経営コンサルタント
情報システムコントロール協会 東京支部 理事
日本ITガバナンス協会 事務局長
梶本 政利

 2008年秋に顕在化した金融危機の影響を受けて,ITへの投資を抑制せざるを得なくなっている企業は少なくない。新規システムの導入を一時凍結するだけでなく,更新時期を既に迎えているシステムを何とか延命させて使用を続けている例も見受けられる。

 しかし,このような経済状況下でも企業は生き残るために,新たな価値を生み出したり,経営を健全化していく努力を続けなければならない。こうした活動に貢献しうるIT投資を怠ることはできないはずだ。

 ここで大きな問題がある。どの情報システムに関する投資を優先すべきなのか,逆にどのシステムに対する投資を抑制してもかまわないのか,を明確に判断するための基準を持たない企業が多いのである。

 IT投資の抑制を実施する際に,多くの企業は予算の一律カットに踏み切る。やり方は明快なように見えるが,この手段では投資すべきところに十分な資金を投じることができず,大幅にカットできるはずのところにメスを入れることができない,という状況に陥ってしまう。これはIT投資の「判断基準」を持たないことに起因している。

 システムに投資すべきか,すべきでないかの判断基準は,経済状況がどうであれ,企業には欠かせない。現在のような厳しい経済状況下では,なおさら正しいIT投資のすべを学ばなければならない。

 ここで役立つのは,米ISACA(情報システムコントロール協会)と米ITGI(ITガバナンス協会)が2006年に発表したIT投資のフレームワーク(枠組み)である「Val IT」だ。この連載では日本企業を対象に,Val ITを使ってどのように適切なIT投資を実施すればよいかを説明していく。

IT投資の20%以上が「ムダ」

 Val ITの説明に入る前に,その前提となる「IT投資のガバナンス」に触れておきたい。IT投資を適切に進めるためには,IT投資のガバナンスが不可欠になるからである。

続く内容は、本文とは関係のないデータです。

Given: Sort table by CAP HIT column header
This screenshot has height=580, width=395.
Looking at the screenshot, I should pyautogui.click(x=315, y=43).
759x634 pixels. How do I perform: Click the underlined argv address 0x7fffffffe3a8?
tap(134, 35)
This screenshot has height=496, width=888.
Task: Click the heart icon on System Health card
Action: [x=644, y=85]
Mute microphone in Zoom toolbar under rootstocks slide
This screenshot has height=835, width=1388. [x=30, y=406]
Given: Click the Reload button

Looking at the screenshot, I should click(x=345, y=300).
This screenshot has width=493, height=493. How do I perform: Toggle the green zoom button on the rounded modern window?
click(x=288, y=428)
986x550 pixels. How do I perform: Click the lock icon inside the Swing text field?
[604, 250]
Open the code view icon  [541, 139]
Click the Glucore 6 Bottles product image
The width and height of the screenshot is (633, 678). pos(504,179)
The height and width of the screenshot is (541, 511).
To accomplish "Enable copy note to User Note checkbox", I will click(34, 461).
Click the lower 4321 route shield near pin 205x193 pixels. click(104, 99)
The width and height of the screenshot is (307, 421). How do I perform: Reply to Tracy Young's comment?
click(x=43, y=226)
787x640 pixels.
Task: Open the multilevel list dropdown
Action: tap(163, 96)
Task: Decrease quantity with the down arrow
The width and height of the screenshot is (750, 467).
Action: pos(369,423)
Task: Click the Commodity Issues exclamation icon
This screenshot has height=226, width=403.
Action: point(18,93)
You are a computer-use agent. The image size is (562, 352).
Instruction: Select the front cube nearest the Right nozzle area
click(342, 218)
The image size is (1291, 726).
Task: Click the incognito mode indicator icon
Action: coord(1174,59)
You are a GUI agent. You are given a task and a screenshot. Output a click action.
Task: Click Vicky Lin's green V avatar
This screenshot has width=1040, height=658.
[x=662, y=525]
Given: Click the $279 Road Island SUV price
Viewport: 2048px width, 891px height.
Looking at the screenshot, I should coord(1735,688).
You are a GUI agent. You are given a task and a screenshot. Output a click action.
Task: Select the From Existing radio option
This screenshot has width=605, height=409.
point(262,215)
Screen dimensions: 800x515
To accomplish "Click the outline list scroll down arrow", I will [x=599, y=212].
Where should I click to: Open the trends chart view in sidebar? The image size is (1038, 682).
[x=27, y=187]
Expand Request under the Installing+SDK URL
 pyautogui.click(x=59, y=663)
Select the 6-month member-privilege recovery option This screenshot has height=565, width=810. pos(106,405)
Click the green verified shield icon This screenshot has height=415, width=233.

 「ガバナンス」という言葉は「統治」と訳すことが多い。しかし,ギリシャ語の原語は「航海において,常に方向を見定め,調整をしながら舵を切り続ける過程」の意味を表す。日本語には適切な訳語が無いので,この解説ではあえて「ガバナンス」をそのまま使う。

 IT投資のガバナンスとは,企業にとっての価値を生み出すためにIT投資を適切に判断するための仕組みを作り,その仕組みを経営トップを中心とする組織が運用することを指す。企業や組織全体でITを適切に投資・活用する仕組みを作り,運用する「ITガバナンス」の投資に関する側面を強調したものと見なせる。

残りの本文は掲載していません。